15 Things You Don’t Want to Get Wrong

(originally published on Medium)

As a First-time Writer/Director/Producer:

I’m Mahum Jamal. I completed my first feature film, A Good Dream, in 2016. Here are some learnings that I got from the process for other people embarking on their first-feature journey.

  1. Come in with a specific vision. You won’t have any opportunities to flounder on set, so make sure you know exactly what you want.
    (in addition to the above) Stick to the details. The details are what differentiate quality from the pack.
  2. Make sure you’ve already “gutted” your script for the foundational meanings before you bring on board your crew. You will have to be the person with the answers, so make sure you have them. It’s a privilege for an actor to ask you “What does it mean?” and get an answer. You have all the answers, never take that for granted
  3. Be 100% confident about who you are bringing on board your team. If you’re not, don’t be afraid to make changes when you’re on set (fire them).
  4. The industry is the wild west. Don’t be afraid of lacking experience if you have vision and an idea. Go balls deep. The process will figure itself out. Don’t be afraid to start by over-thinking the process. Thinking about it too much sucks the fun out of it.
  5. Bring in a trusted ally. Make sure you have someone you completely trust through the experience who will reinforce that you are making decisions for your and the film’s best interest.
  6. Don’t be afraid to say something is not right as many times as needed before it is.
  7. Don’t let anyone take the reigns. They belong to you. This goes double for women. There will be other professionals on set who will want to lead, such as your Assistant Director (AD), your Cinematographer (DP), the other producers, even actors, but the film is your vision. You are in charge.
  8. If you have 10 minutes of daylight to shoot a rooftop scene and can’t go back to that location, you better shoot that scene right in the first take.
  9. Create boundaries. It’s ok to take a night off your film to blow off steam.
  10. Try to hire as many professionals as possible. It will raise the caliber of your film and your reach to other professionals. Find people who have experience on larger sets. That isn’t to say you should discount the novice, but a degree of professionalism will allow for a smoother-run set. Contact people whose work you admire already. You never know, they might be interested in working with you.
  11. Don’t be afraid of getting down and dirty.

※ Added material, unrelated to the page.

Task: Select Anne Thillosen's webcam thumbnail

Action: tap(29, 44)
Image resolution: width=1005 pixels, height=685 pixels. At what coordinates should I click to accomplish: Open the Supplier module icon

Your first film is no time to get prissy about changing the set yourself or moving props around to your liking. If you don’t have time on set to explain yourself, do it yourself.
  12. Subway scenes. If you can’t get permits, then just shoot the scenes in the AM.
  13. Working with actors is a fully empathetic and emotional experience. Their performance will define the quality of the story. Allow them to trust you and tune into their emotional cues. This will help you lead them to the emotional place you need for the character. The supporting actors will struggle not being the lead of the film, and the lead may struggle being the lead of the film! You will have to be there to support all of them. All actors will compete for your attention, but sometimes the lack of attention will drive them to do better.
  14. The most difficult part of the process was watching the film pulled apart in pieces and having to reconstruct it from my mind to the reality of it — That translation process from imagination to reality is excruciating.
  15. Being called original is one of the greatest honors.

No one cares about the film more than you. You are the life of the film! Remember this.